Karen showed up with 2-inch-long, fake purple fingernails set with rhinestones. According to routine, the outfitters had taken her clothes and given her the things that she would need for the trip -- everything from a T-shirt and hiking boots to oatmeal and a pocketknife. She was small, with mascara-smudged tear stains under her eyes and long black hair that she braided and unbraided as I laid out the tarp and showed her how to roll it up into a bedroll over her sleeping bag and blanket. I introduced myself and my co-instructor, Rob, and then asked her how she'd ended up here.
Her eyes were flat. "Two fucking goons woke me up in the middle of the night and put me on a plane."
I nodded, unrolled the pack I'd just put together and told her to try it. She stood up and looked me straight in the eye. "Look, I don't know what kind of Outward Bound bullshit this is. And I'll do whatever it takes to graduate and get out of here in 21 days. But if you or my parents or anyone else thinks that you're gonna change me or make me into a good little girl by sending me to boot camp, I'll tell you right now, it's not going to work."
I nodded again, and then went to talk to Rob about the fingernails. We had a hushed conversation. Would she be able to build traps, carve wood, build fires and tie complicated knots with those purple claws? Would we have to file them down?
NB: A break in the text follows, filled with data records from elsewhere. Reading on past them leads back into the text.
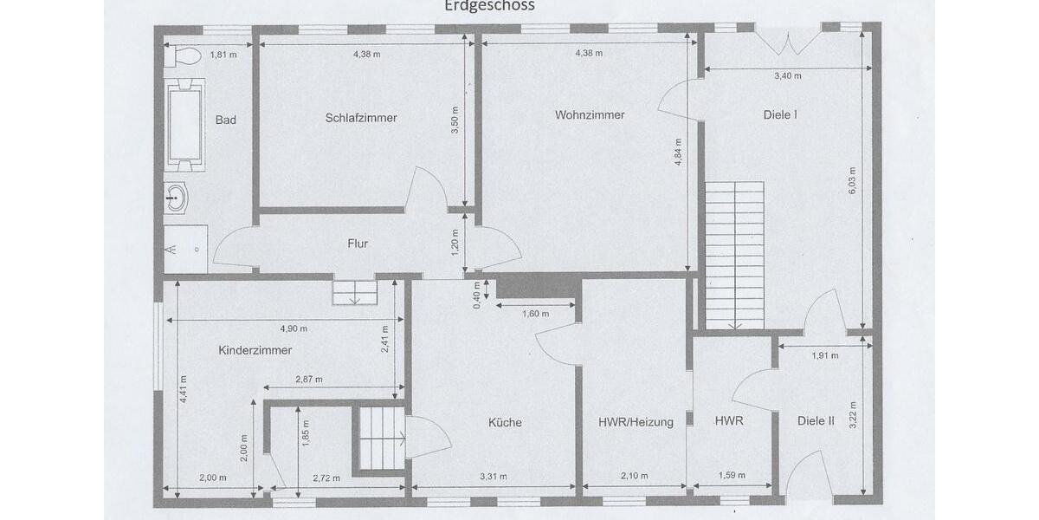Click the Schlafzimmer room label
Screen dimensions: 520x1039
[361, 118]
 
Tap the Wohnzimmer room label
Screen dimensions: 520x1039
[590, 114]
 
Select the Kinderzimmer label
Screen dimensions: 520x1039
[255, 350]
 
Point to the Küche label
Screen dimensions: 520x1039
[505, 423]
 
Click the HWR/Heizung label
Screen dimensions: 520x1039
[636, 423]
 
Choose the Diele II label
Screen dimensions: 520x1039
[816, 421]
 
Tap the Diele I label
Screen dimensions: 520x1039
[780, 114]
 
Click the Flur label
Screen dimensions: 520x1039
[358, 244]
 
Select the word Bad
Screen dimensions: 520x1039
[226, 120]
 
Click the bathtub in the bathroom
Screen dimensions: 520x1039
[184, 123]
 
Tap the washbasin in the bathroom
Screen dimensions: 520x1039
[176, 198]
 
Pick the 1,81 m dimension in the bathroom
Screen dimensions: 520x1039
[223, 55]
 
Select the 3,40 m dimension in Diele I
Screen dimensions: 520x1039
[787, 76]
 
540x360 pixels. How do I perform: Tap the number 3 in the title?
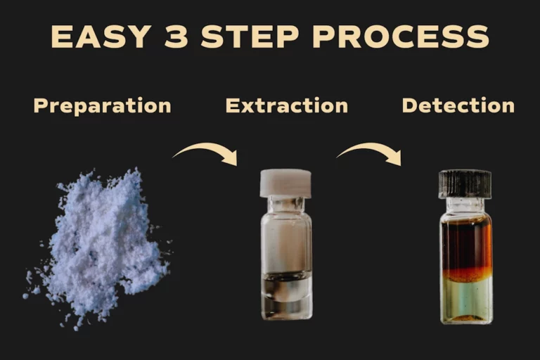[x=176, y=36]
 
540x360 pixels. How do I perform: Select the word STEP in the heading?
[x=250, y=36]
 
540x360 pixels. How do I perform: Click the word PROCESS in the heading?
[x=401, y=36]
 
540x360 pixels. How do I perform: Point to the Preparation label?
[x=102, y=105]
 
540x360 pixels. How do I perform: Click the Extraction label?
[x=287, y=105]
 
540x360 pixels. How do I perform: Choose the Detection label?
[x=458, y=105]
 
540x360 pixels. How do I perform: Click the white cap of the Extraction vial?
[x=285, y=184]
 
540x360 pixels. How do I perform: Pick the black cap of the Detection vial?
[x=465, y=184]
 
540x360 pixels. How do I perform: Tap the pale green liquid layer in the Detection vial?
[x=467, y=297]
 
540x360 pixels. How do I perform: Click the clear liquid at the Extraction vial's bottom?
[x=287, y=292]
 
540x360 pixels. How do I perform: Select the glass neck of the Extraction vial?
[x=286, y=205]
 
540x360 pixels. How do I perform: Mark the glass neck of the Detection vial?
[x=465, y=206]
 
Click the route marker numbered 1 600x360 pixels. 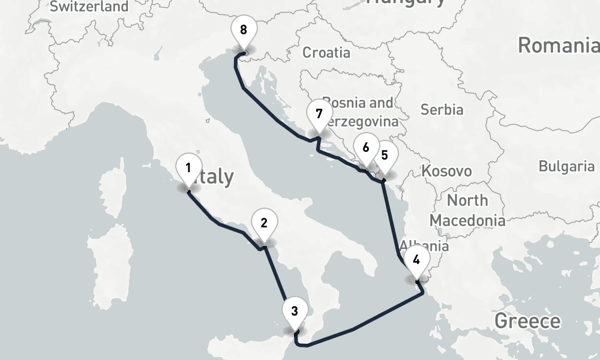click(x=188, y=169)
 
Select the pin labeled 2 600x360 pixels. click(x=263, y=223)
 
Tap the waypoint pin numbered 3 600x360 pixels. click(x=294, y=311)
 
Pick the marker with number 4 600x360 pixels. click(x=416, y=261)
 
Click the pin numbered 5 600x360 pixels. click(x=385, y=155)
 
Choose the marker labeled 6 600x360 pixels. click(x=365, y=148)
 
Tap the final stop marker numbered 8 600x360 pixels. click(x=242, y=30)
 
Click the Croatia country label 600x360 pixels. click(x=326, y=53)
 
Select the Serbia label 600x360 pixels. click(x=442, y=110)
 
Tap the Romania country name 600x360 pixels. click(x=558, y=46)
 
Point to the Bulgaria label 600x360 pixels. click(x=566, y=166)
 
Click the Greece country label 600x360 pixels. click(x=527, y=321)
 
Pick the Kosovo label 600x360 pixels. click(x=446, y=171)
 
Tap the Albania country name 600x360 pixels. click(x=424, y=245)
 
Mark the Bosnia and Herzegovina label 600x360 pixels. click(x=359, y=112)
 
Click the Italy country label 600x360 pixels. click(x=216, y=177)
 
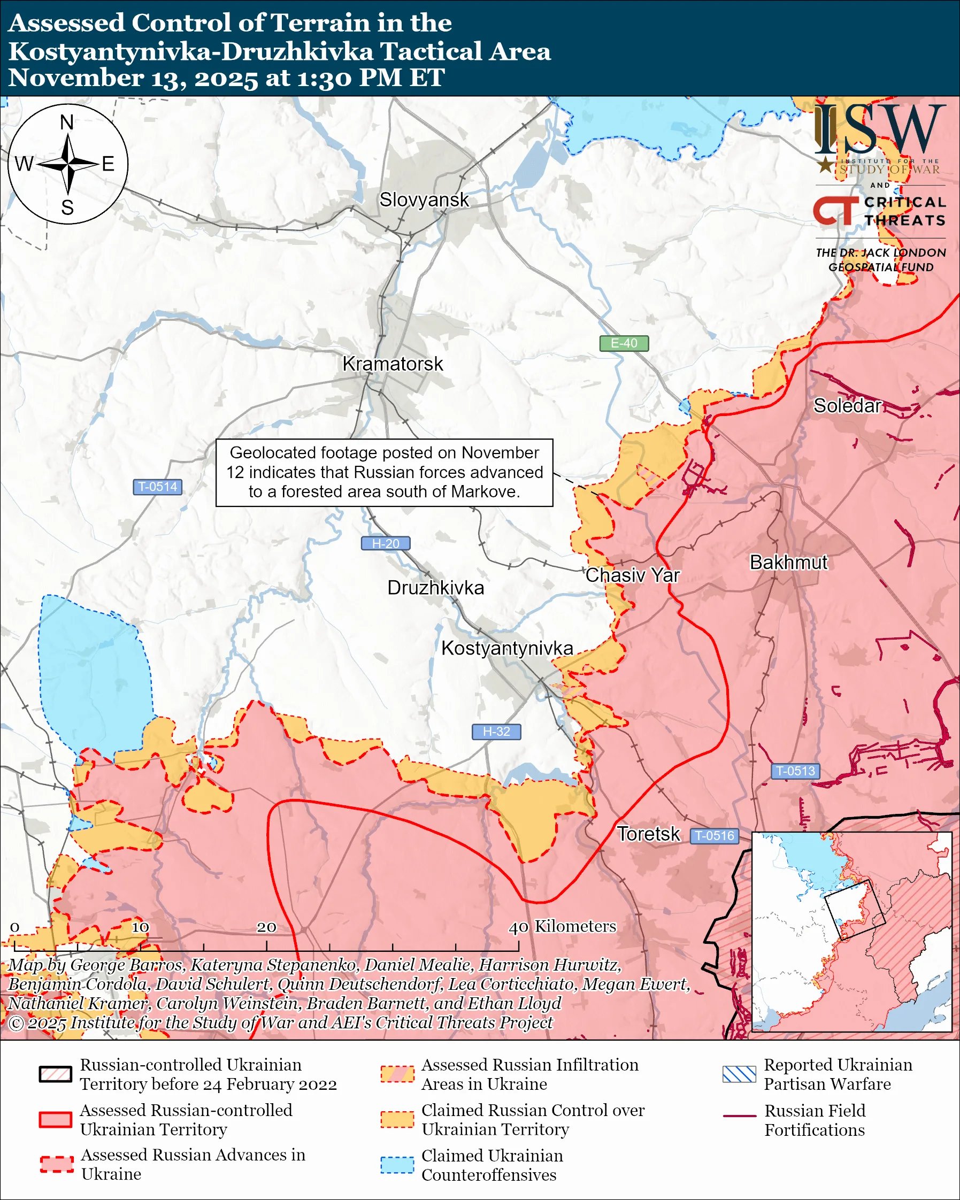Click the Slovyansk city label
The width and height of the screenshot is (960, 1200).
click(424, 200)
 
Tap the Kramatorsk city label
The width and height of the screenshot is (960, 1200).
click(393, 364)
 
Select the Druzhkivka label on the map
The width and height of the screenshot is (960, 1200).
click(435, 588)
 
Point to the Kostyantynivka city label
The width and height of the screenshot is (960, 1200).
click(507, 649)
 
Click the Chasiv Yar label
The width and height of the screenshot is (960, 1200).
click(632, 575)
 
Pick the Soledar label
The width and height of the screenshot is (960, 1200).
click(847, 406)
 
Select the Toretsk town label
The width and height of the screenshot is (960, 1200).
click(648, 834)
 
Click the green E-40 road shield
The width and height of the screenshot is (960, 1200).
click(624, 343)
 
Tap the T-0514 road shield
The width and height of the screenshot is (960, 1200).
click(157, 487)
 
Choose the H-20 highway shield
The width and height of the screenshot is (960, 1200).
click(386, 543)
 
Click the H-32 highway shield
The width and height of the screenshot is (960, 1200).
click(496, 732)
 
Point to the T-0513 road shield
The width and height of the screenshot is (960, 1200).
click(795, 771)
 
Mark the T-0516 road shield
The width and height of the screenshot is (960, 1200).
click(715, 835)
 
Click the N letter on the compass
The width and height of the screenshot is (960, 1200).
click(67, 122)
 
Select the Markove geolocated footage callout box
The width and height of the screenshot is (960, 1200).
click(384, 473)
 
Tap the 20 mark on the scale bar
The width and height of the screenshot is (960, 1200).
click(266, 927)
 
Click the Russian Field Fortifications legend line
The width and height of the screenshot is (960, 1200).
click(739, 1117)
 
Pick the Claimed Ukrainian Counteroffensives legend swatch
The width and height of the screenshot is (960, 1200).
click(397, 1165)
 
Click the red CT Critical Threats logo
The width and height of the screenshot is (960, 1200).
click(835, 211)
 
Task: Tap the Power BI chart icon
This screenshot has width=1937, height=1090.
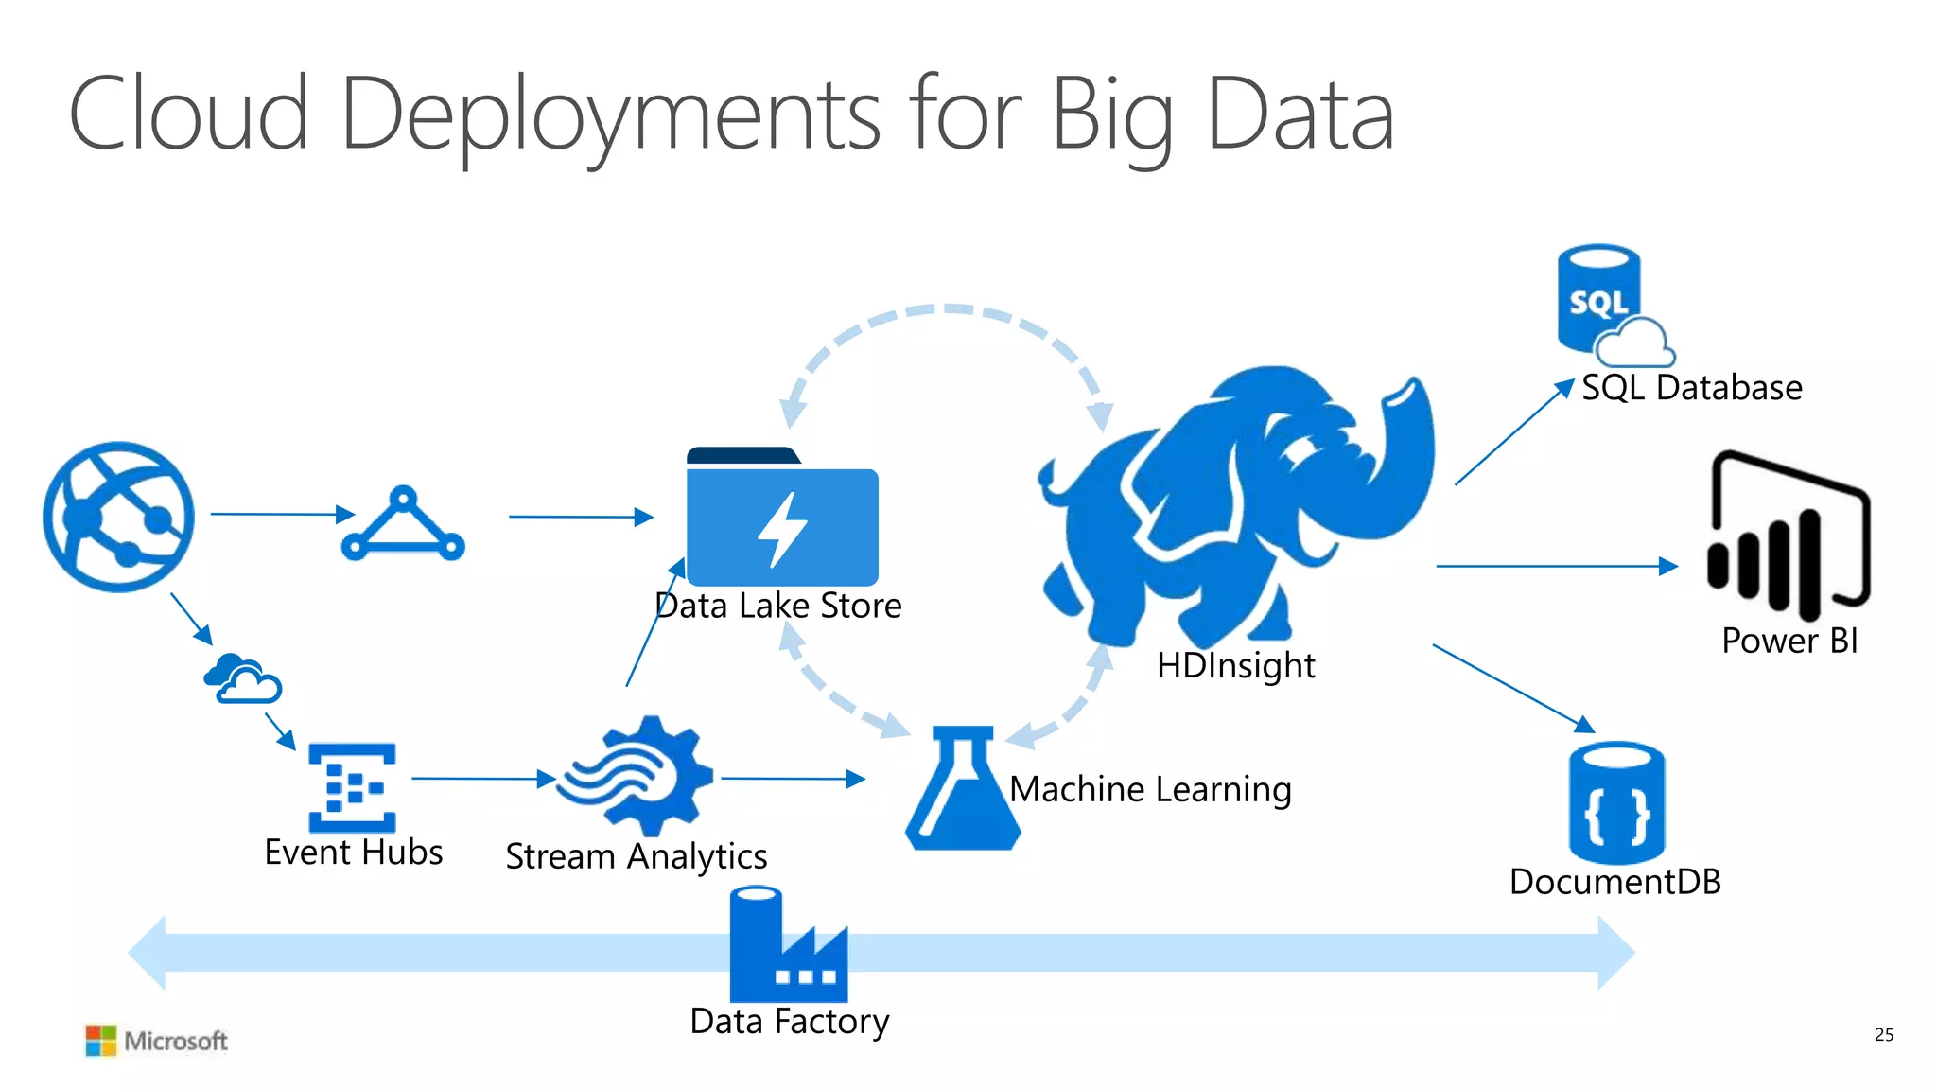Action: pos(1788,537)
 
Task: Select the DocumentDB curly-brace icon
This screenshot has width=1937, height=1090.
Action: pos(1616,804)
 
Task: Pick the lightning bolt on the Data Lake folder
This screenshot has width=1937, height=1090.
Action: pos(781,530)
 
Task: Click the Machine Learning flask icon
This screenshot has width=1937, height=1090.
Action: pos(963,790)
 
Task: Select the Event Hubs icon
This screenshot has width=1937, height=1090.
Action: pos(352,787)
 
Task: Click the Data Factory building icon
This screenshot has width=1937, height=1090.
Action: pos(787,946)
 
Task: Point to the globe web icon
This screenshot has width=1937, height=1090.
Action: pos(119,517)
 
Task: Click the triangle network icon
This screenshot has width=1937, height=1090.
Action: pos(403,525)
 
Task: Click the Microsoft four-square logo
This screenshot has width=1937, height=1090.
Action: pos(100,1040)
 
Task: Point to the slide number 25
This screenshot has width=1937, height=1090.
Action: pos(1883,1035)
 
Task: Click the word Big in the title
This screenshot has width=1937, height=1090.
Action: pos(1112,117)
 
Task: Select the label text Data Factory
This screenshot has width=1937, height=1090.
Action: pos(790,1022)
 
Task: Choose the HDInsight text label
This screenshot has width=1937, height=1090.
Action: pos(1235,666)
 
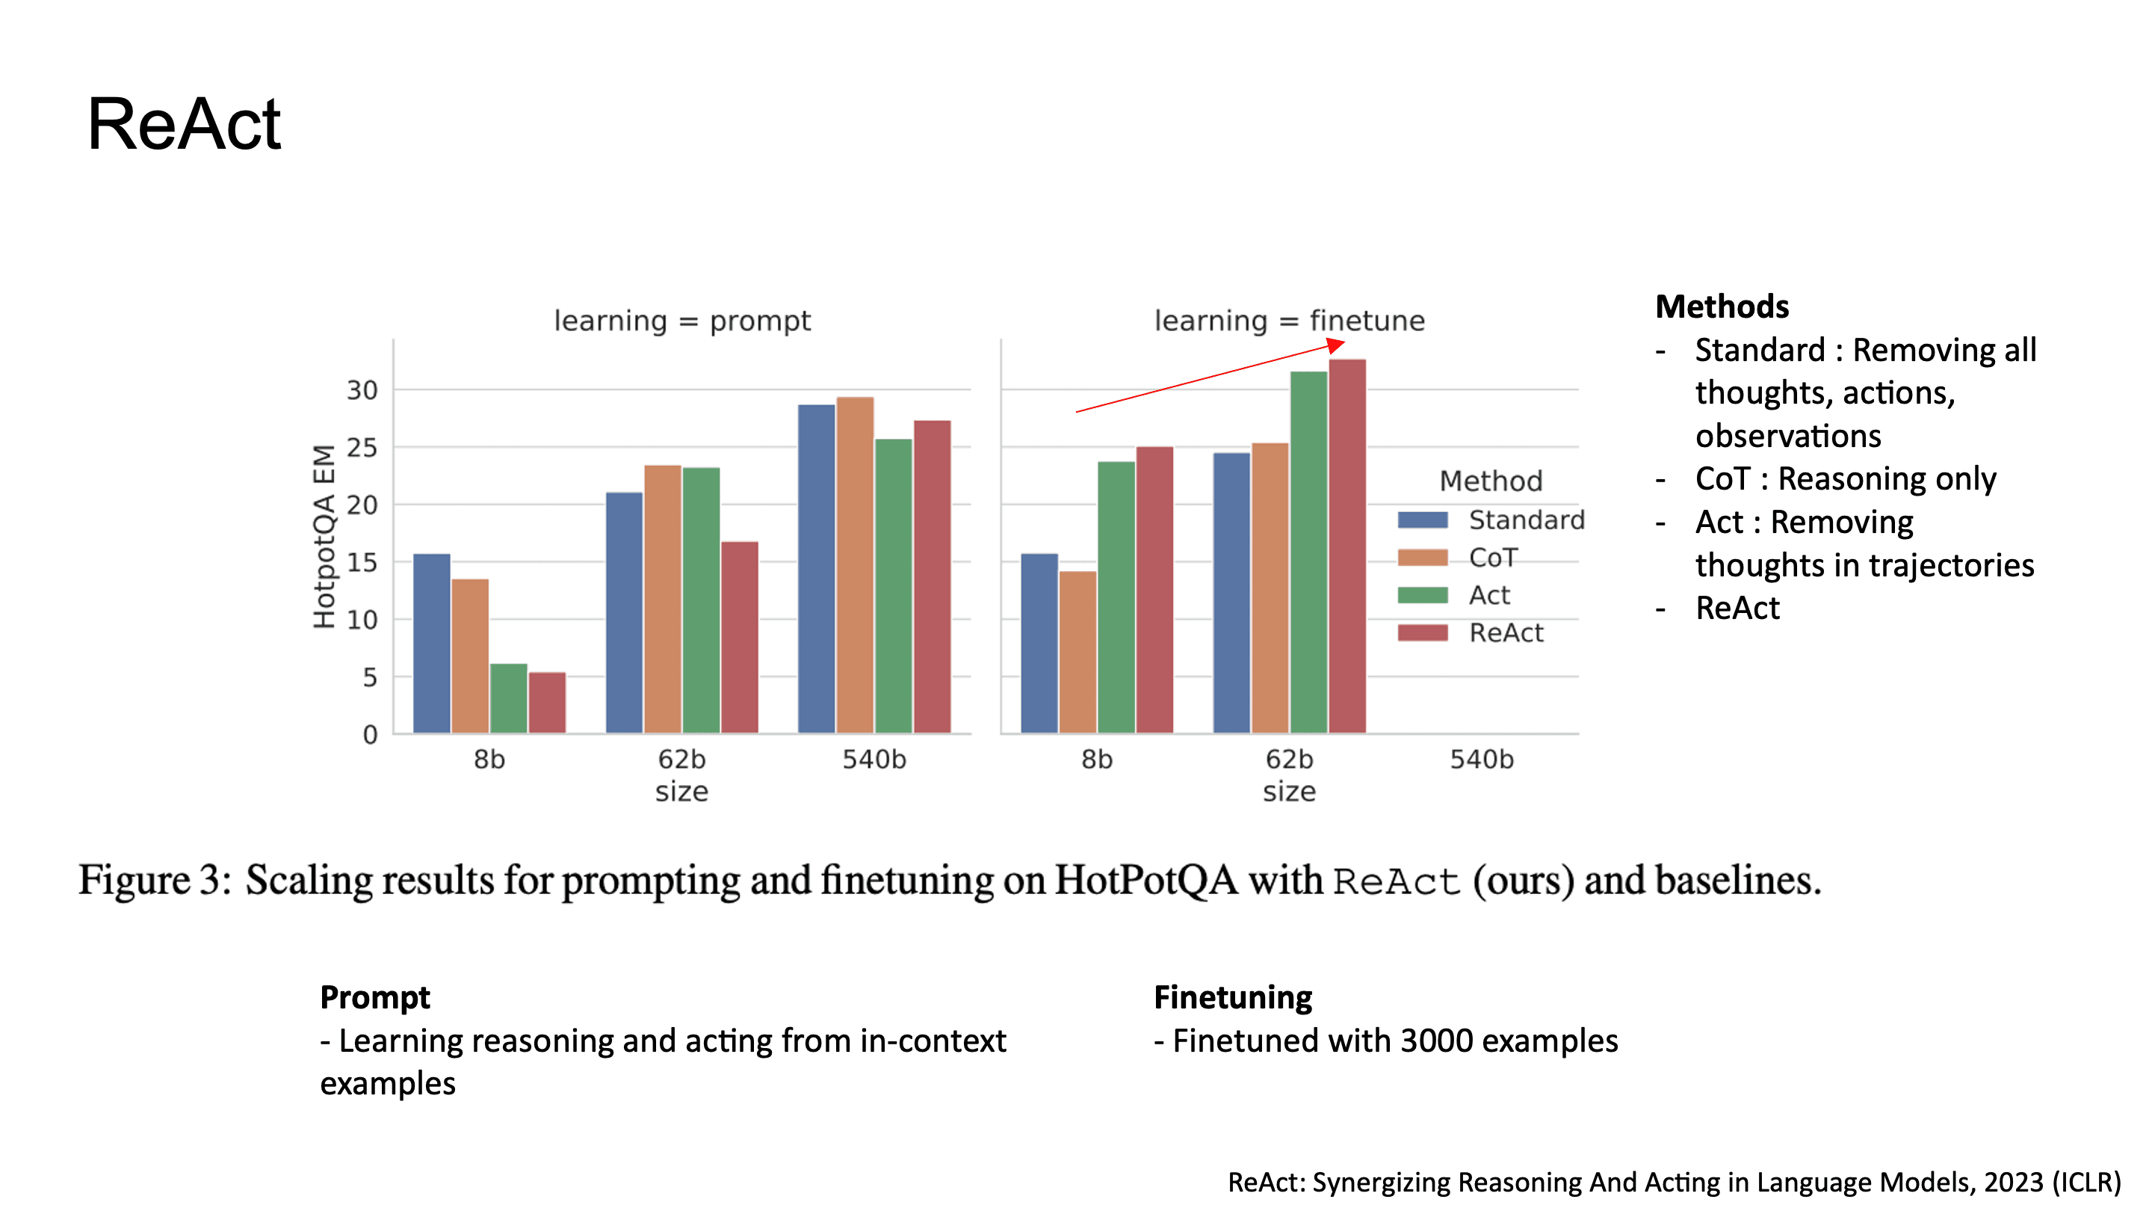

Would she get them caught in something?
We couldn't worry about it now. There were four other kids sitting on their packs 30 feet upstream, all in various stages of discomfort and unhappiness, and we had six miles to go by noon if we wanted to beat the midday heat.
Over the course of the next week, Karen was true to her word. She hiked five to 10 miles a day without complaining. She learned how to set up traps; she learned how to make a fire by striking a rock against her pocketknife; she learned how to build a shelter from plastic, string and branches. She did her journal assignments; she spoke when we asked her to, stayed quiet when we asked her to. And on Day 7, when the therapist drove out in an ATV to meet with her, Karen told her the same thing she told us: She wasn't buying into any of the bullshit or falling for any of the mind games.
By Day 9, the kids weren't expected to spend as much time alone. Now we worked together in a group, sat by the fire in a group and, yes, talked about our feelings in a group. Jason explained why it had been so hard for him to quit cocaine. Christie cried about her parents' divorce. Joey, who had been in and out of boarding schools and rehab for years, told funny stories about other therapeutic hiking trips he'd been on.
And Karen sat, quiet.
Lisa, the therapist, had instructed us by radio that we shouldn't push her -- just leave her be and let her know we cared.
On the night of Day 9, Karen told us that her boyfriend had once broken her arms with a baseball bat. Her parents were trying to break them up by sending her away. But he'd changed, she said, and she was just following all of our rules so she could get this over with and go home to be with him.
We knew from her paperwork that there was more -- an abortion, constant fights with her father, hanging out with a tough crowd. We also knew that she probably wouldn't be going home.
On Day 10, our supervisor drove out and told Karen that her parents had made a decision: When she graduated from the wilderness program, she would go straight to a private boarding school in Texas.
I went for a walk with her away from camp. She was crying and cursing, throwing rocks, clenching her nailed fists so hard I was afraid she'd cut herself. We knew that she no longer had a reason to follow any of the rules. But she had a role in the group: The other kids needed her and there were still places we had to go, wood to be collected, water to be filtered.
That night by the fire, Jason said, "You know, Karen, I'm not sayin' I'm glad your parents sent you away. But I will say this: If I ever see that guy of yours, I'm gonna kick his ass."
Karen wouldn't have heard it from us. But from Jason -- 17 years old, earnest and Southern, always the first to carry gear or go get water -- it meant something real.
But she still wasn't going to fall for any bullshit games.
"I love him," she said. "And he's not like that anymore."
And she was pissed at her dad. When she'd gotten pregnant, he'd called her a slut and refused to take her to the clinic. He wasn't there for her then, and now he was going to take her away from the one person who loved her? She wasn't having it.